C. remarques
Cette orientation permet de dépasser la simple comparaison entre deux intelligences : elle introduit un troisième système cognitif, constitué par leur couplage. La co-noèse ne serait plus seulement une coopération entre deux agents déjà constitués, mais l’émergence d’une organisation cognitive composite.
Deux nuances consolideraient néanmoins la proposition :
L’être humain ne pense pas exclusivement de manière linéaire : sa cognition est aussi associative, analogique, corporelle et sociale. En revanche, sa pensée explicite, discursive et communicable tend souvent à être séquentielle. L’IA n’a pas été développée sous une finalité historique unique. On peut toutefois soutenir que l’augmentation des capacités humaines constitue l’une de ses orientations fondamentales et que l’IA générative rend aujourd’hui possible un couplage cognitif particulièrement étroit.
Votre notion de perduction de la complexité pourrait alors désigner le processus par lequel une personne fait parcourir, explorer et reconfigurer par l’IA un espace relationnel trop vaste pour son traitement discursif immédiat, puis réintègre les résultats dans son propre cheminement.
Le mouvement serait le suivant :
L’humain formule une question ou une finalité selon un parcours principalement séquentiel. L’IA explore ou configure un champ de relations multiples. L’humain évalue, interprète et réoriente les configurations proposées. Les itérations font émerger un contexte cognitif partagé. Ce contexte produit des connaissances qui ne procèdent entièrement ni de l’humain ni de l’IA considérés séparément.
La thèse pourrait ainsi être prolongée :
La co-noèse humain-machine constitue un système cognitif émergent issu du couplage récursif entre l’intelligence naturelle et l’intelligence artificielle. La pensée humaine explicite, souvent organisée selon des parcours séquentiels, peut déléguer à l’IA une partie de la perduction de la complexité, entendue comme l’exploration, la mise en relation et la reconfiguration d’un champ diktyologique excédant ses capacités immédiates de traitement. L’humain conserve une fonction déterminante dans la formulation des finalités, l’interprétation des résultats et l’évaluation de leur pertinence, tandis que l’IA contribue à étendre l’espace des relations accessibles.

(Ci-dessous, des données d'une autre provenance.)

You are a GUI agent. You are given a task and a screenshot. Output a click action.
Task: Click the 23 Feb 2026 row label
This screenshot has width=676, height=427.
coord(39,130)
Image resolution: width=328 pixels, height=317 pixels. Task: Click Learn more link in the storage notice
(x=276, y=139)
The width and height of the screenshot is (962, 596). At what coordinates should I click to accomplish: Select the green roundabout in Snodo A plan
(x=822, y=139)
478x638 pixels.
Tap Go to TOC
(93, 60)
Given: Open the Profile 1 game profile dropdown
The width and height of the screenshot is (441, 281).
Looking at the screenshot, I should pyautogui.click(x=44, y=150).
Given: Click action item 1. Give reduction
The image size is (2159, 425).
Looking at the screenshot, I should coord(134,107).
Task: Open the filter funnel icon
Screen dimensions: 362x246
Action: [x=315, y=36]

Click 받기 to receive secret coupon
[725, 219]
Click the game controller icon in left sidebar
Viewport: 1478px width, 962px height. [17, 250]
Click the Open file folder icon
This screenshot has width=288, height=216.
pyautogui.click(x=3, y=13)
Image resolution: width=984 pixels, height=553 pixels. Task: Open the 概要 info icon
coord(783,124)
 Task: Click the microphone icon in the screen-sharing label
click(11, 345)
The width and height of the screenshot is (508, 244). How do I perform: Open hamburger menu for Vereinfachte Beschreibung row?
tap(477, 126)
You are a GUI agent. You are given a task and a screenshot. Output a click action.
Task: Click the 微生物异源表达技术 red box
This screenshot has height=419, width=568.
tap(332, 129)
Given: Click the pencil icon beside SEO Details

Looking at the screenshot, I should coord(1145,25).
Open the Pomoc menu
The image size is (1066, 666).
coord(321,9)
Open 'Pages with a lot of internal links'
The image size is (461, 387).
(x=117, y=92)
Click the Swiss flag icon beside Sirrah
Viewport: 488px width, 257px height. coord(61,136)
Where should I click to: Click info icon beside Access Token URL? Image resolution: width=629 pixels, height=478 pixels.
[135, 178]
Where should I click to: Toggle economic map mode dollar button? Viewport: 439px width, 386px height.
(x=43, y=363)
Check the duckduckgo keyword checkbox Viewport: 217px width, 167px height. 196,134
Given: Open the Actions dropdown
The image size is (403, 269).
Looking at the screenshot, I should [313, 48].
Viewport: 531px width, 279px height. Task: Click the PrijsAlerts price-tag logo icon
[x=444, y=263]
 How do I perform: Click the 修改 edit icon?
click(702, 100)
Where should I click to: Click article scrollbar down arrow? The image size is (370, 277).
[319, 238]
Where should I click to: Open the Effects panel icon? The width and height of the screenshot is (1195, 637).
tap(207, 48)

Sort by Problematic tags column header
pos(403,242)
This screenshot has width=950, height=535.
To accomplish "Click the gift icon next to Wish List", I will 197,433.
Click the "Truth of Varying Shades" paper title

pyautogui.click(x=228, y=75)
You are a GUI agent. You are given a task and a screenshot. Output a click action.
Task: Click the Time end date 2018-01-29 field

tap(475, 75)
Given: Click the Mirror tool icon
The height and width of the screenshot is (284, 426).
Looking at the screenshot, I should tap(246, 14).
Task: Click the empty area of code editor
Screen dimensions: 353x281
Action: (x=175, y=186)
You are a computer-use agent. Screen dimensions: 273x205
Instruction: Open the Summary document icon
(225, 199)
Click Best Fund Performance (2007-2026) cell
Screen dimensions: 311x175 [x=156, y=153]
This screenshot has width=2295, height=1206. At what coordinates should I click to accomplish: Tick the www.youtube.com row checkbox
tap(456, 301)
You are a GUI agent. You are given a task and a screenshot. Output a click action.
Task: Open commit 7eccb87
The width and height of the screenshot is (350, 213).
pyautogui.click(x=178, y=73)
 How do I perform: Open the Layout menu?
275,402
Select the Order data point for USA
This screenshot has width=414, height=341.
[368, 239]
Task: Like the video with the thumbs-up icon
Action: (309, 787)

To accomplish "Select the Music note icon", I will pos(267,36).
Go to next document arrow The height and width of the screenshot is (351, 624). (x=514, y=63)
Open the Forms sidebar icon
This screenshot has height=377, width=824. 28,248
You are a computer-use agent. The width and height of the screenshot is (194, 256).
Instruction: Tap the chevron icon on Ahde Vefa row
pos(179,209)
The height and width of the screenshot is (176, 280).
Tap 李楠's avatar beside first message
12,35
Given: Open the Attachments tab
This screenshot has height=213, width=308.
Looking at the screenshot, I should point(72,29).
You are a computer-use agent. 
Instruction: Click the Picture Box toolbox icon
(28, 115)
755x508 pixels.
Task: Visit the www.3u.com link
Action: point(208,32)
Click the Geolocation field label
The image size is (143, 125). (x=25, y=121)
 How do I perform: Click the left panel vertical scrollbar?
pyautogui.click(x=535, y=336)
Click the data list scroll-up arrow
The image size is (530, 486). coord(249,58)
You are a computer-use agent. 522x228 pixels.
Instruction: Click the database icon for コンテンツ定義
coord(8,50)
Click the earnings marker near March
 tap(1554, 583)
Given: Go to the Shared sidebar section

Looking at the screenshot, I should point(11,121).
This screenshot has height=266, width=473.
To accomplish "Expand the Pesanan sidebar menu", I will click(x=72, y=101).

De leurs interactions successives émerge un troisième système, dont le contexte, les opérations et les productions cognitives ne sont réductibles ni à l’un ni à l’autre pris isolément.
Cependant, il serait prudent de ne pas figer la répartition ainsi :
humain=syllogique,IA=diktyologique
Les deux partenaires disposent, à des degrés et selon des modalités différents, des deux régimes. Leur différence paraît davantage résider dans leurs contraintes de parcours :
l’humain doit souvent linéariser la complexité pour la penser explicitement et la communiquer ; l’IA peut calculer ou reconstruire un grand nombre de relations, mais doit également linéariser sa réponse ; la co-noèse procède par circulation répétée entre configuration maillée et explicitation séquentielle.
Le troisième système pourrait donc être caractérisé non par la simple addition de deux capacités, mais par une boucle syllo-diktyologique : l’humain et l’IA transforment alternativement des parcours linéaires en configurations maillées, puis ces configurations en nouveaux parcours intelligibles. C’est cette récursivité, davantage que la seule augmentation quantitative, qui pourrait constituer le propre de la co-noèse.